▶ PASSAGE PROVIDED
==============================

Database Monitoring & Auto-Recovery System

A production-grade PostgreSQL monitoring and auto-recovery system built for CERN database operations.

🚀 Features

Core Monitoring

Real-time Health Checks: Continuous monitoring of PostgreSQL primary and replica instances
Advanced Metrics: Connection tracking, query performance, replication lag, resource utilization
Prometheus Integration: Full metrics export for external monitoring systems

Auto-Recovery

Intelligent Failure Detection: Automatic detection of database failures and performance issues
Automated Recovery: Self-healing capabilities with configurable retry limits
Recovery Logging: Complete audit trail of all recovery actions

Alerting

Slack Integration: Real-time alerts to Slack channels
Multi-level Alerts: Critical, warning, and informational alert categories
Alert Cooldown: Configurable cooldown periods to prevent alert spam

Dashboard

React Frontend: Modern, responsive web interface
Real-time Updates: Live monitoring data with automatic refresh
Grafana Integration: Advanced visualization dashboards

🏗️ Architecture

┌─────────────────┐    ┌─────────────────┐    ┌─────────────────┐
│   React App     │    │   FastAPI       │    │   PostgreSQL    │
│   (Port 3001)   │◄──►│   (Port 8000)   │◄──►│   (Port 5432)   │
└─────────────────┘    └─────────────────┘    └─────────────────┘
                                │
                                ▼
                       ┌─────────────────┐
                       │   Prometheus    │
                       │   (Port 9090)   │
                       └─────────────────┘
                                │
                                ▼
                       ┌─────────────────┐
                       │   Grafana       │
                       │   (Port 3000)   │
                       └─────────────────┘

🛠️ Tech Stack

Backend

FastAPI: Modern Python web framework
PostgreSQL: Primary database with replication
Prometheus: Metrics collection and storage
AsyncPG: High-performance async PostgreSQL driver

Frontend

React 18: Modern UI framework
Tailwind CSS: Utility-first CSS framework
Recharts: Data visualization library
Lucide React: Icon library

Infrastructure

Docker: Containerization
Docker Compose: Multi-container orchestration
Grafana: Advanced dashboards
AlertManager: Alert routing and management

🚀 Quick Start

Prerequisites

Docker and Docker Compose
Git

Installation

Clone the repository

git clone <repository-url>
cd cern-db

Configure environment

cp src/backend/.env.example src/backend/.env
# Edit .env with your configuration

Start the system

docker-compose up -d

Access the applications

Frontend Dashboard: http://localhost:3001
API Documentation: http://localhost:8000/docs
Grafana: http://localhost:3000 (admin/admin123)

==============================

▶ RECORD EXCERPTS
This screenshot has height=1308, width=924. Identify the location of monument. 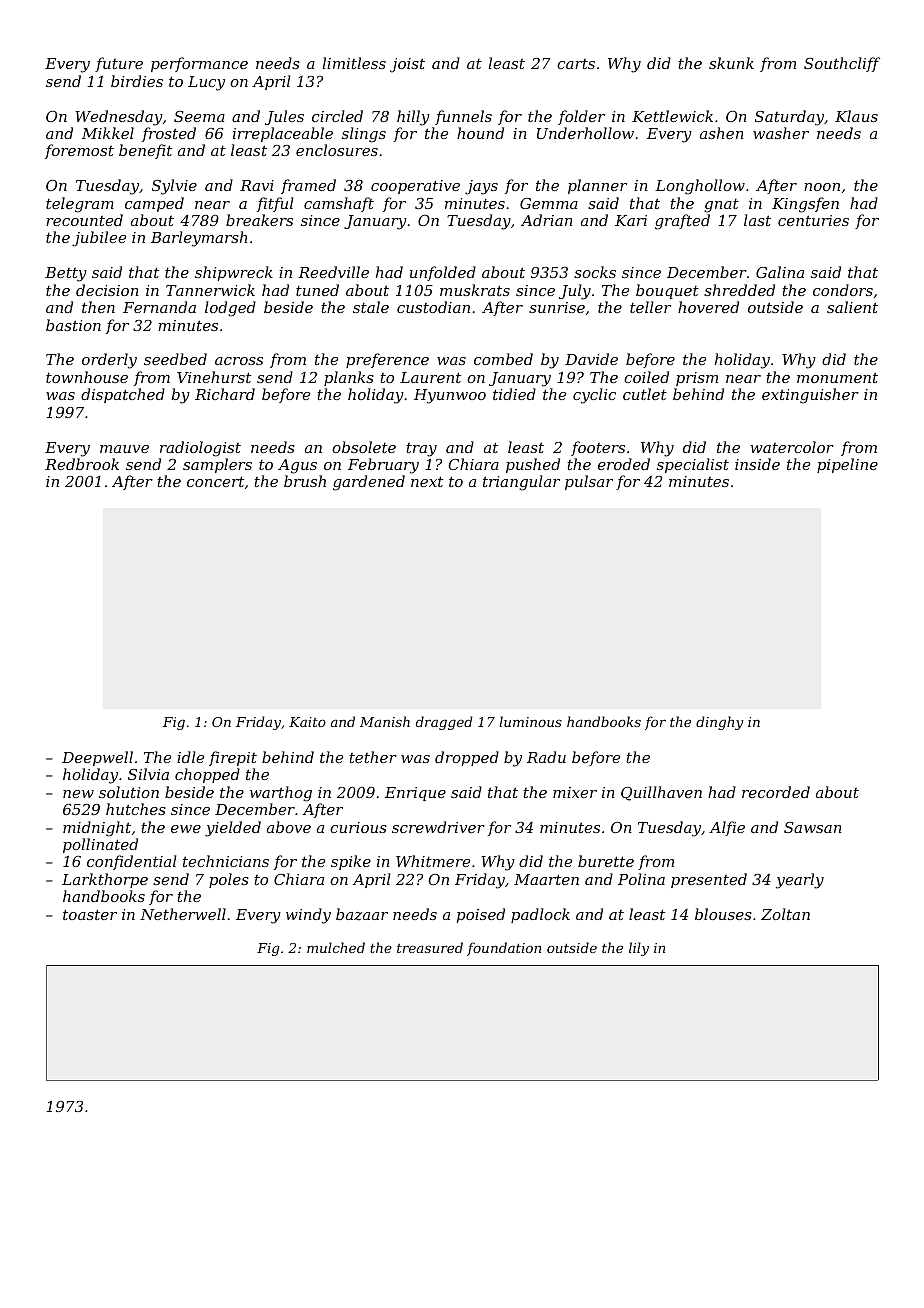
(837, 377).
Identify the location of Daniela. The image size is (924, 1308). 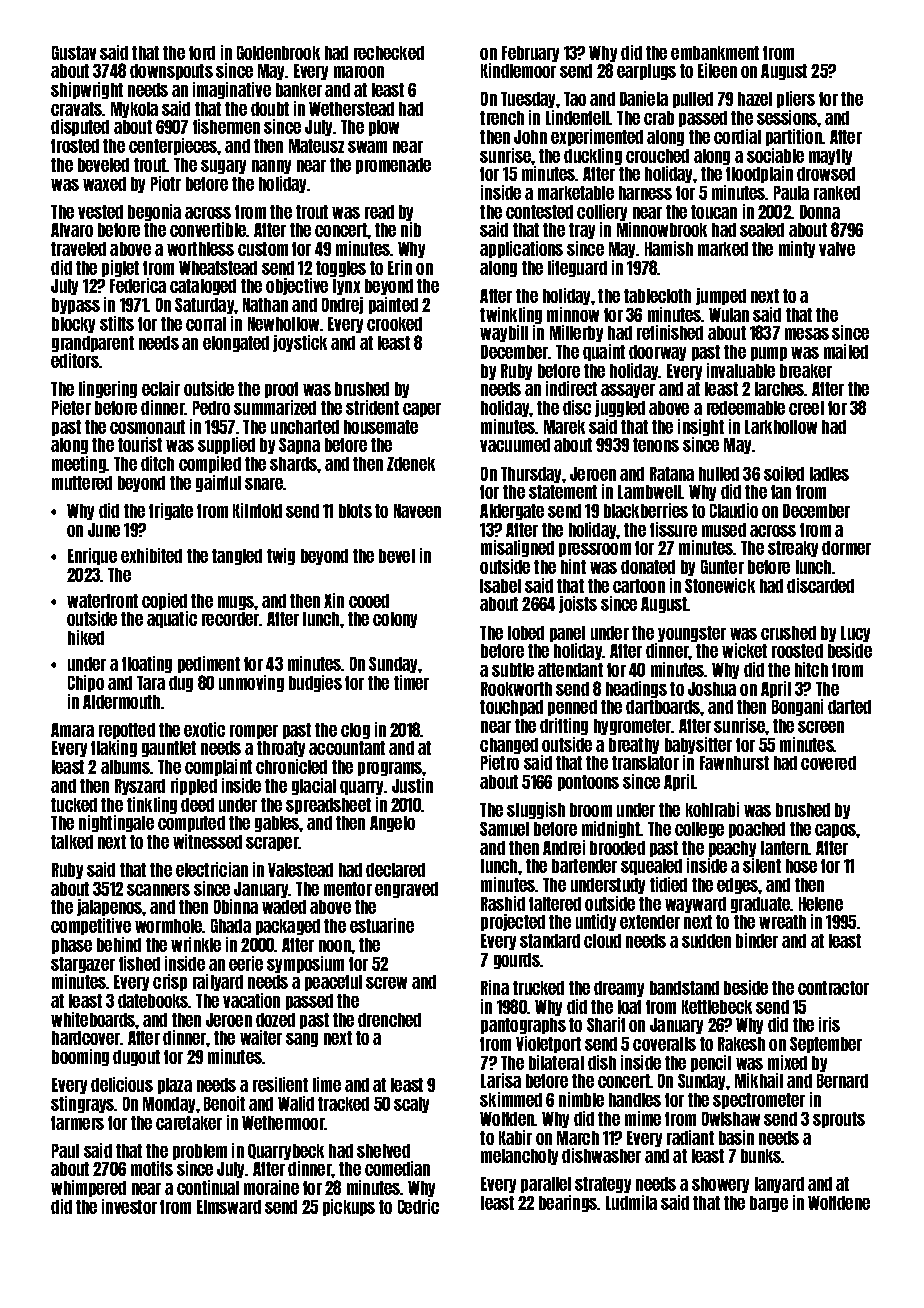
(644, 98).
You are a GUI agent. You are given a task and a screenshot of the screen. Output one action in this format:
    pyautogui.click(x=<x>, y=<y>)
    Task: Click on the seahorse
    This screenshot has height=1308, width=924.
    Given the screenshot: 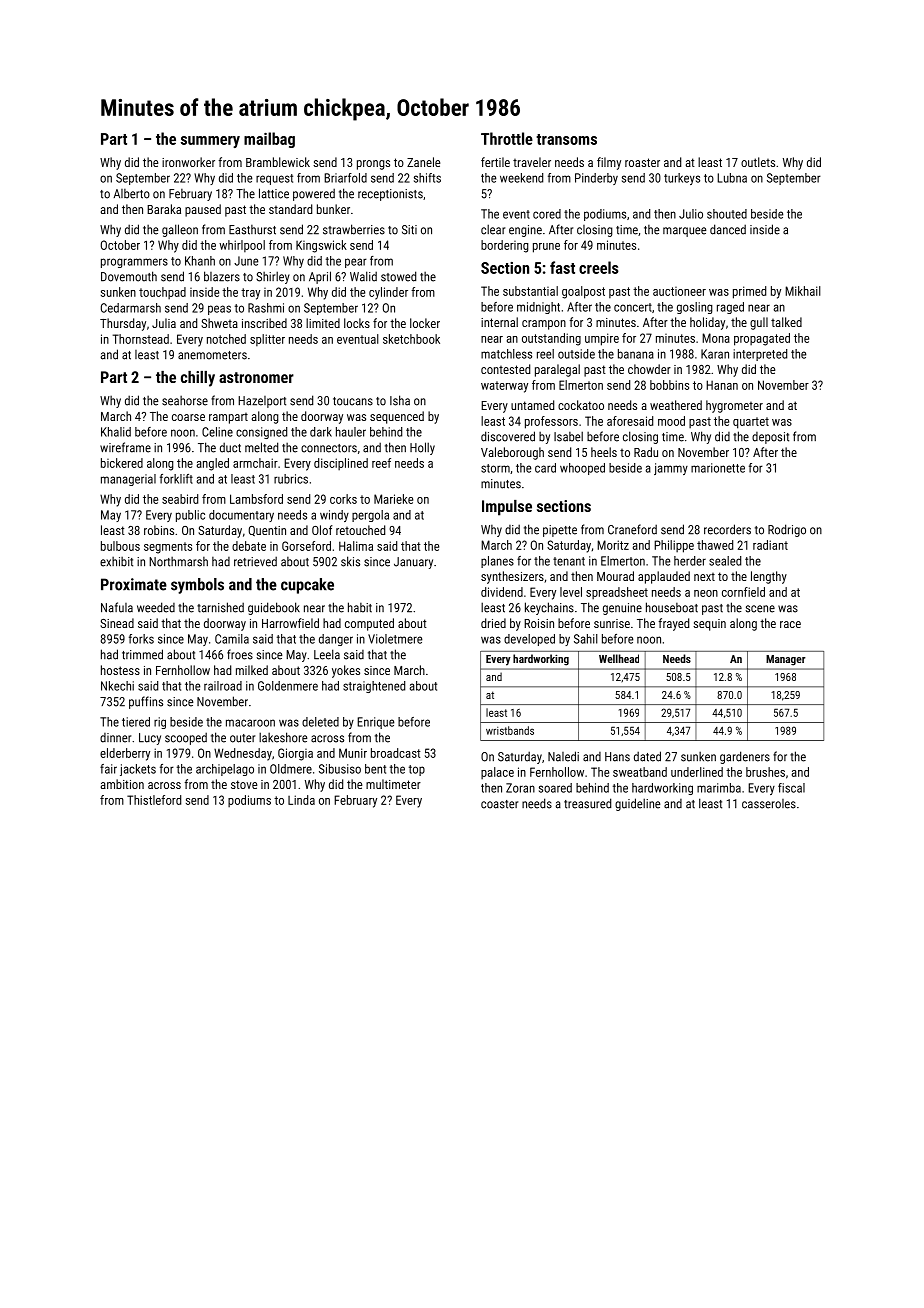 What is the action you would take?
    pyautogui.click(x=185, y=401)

==============================

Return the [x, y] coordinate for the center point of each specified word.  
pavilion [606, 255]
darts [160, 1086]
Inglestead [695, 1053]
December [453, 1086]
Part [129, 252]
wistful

==============================

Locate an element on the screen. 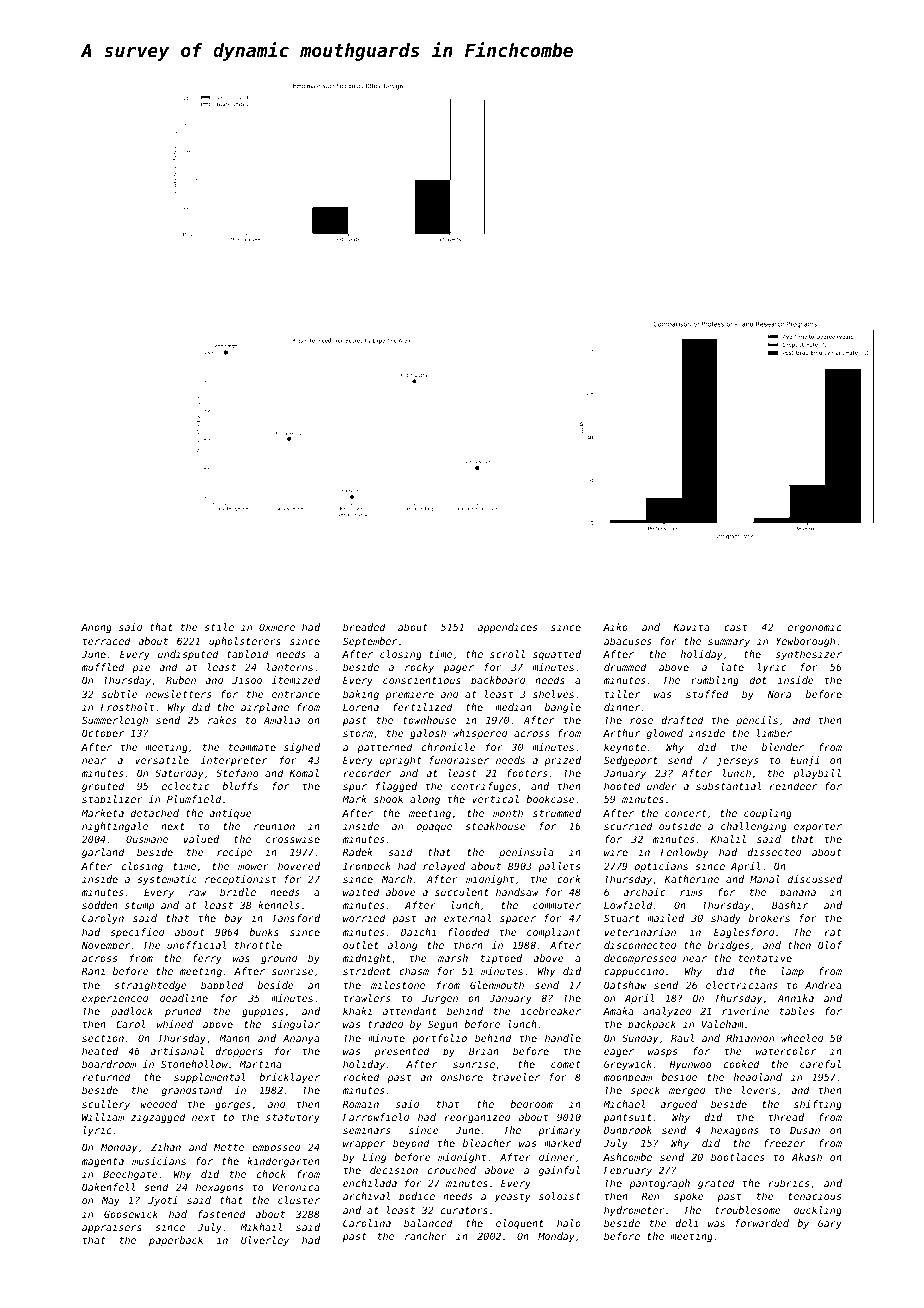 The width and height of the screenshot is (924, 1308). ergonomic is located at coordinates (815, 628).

==============================

▶ SHORT PROBLEM A
In the page on the database monitoring system, which port does the FastAPI service run on?
▶ SHORT PROBLEM B
Based on the page on the database monitoring system, does each statement agree with it? Answer yes or no for each, and quote the deciding words. (i) The frontend dashboard is reached at port 3001. (ii) The alert cooldown periods are fixed and cannot be changed. (iii) AsyncPG is a synchronous PostgreSQL driver.
▶ SHORT PROBLEM C
Repeat the part of the page on the database monitoring system from "Start the system" to "Grafana: http://localhost:3000 (admin/admin123)".

▶ FULL ANSWER A
Port 8000.

▶ FULL ANSWER B
(i) Yes: "Frontend Dashboard: http://localhost:3001"
(ii) No: "Configurable cooldown periods to prevent alert spam"
(iii) No: "High-performance async PostgreSQL driver"

▶ FULL ANSWER C
Start the system

docker-compose up -d

Access the applications

Frontend Dashboard: http://localhost:3001
API Documentation: http://localhost:8000/docs
Grafana: http://localhost:3000 (admin/admin123)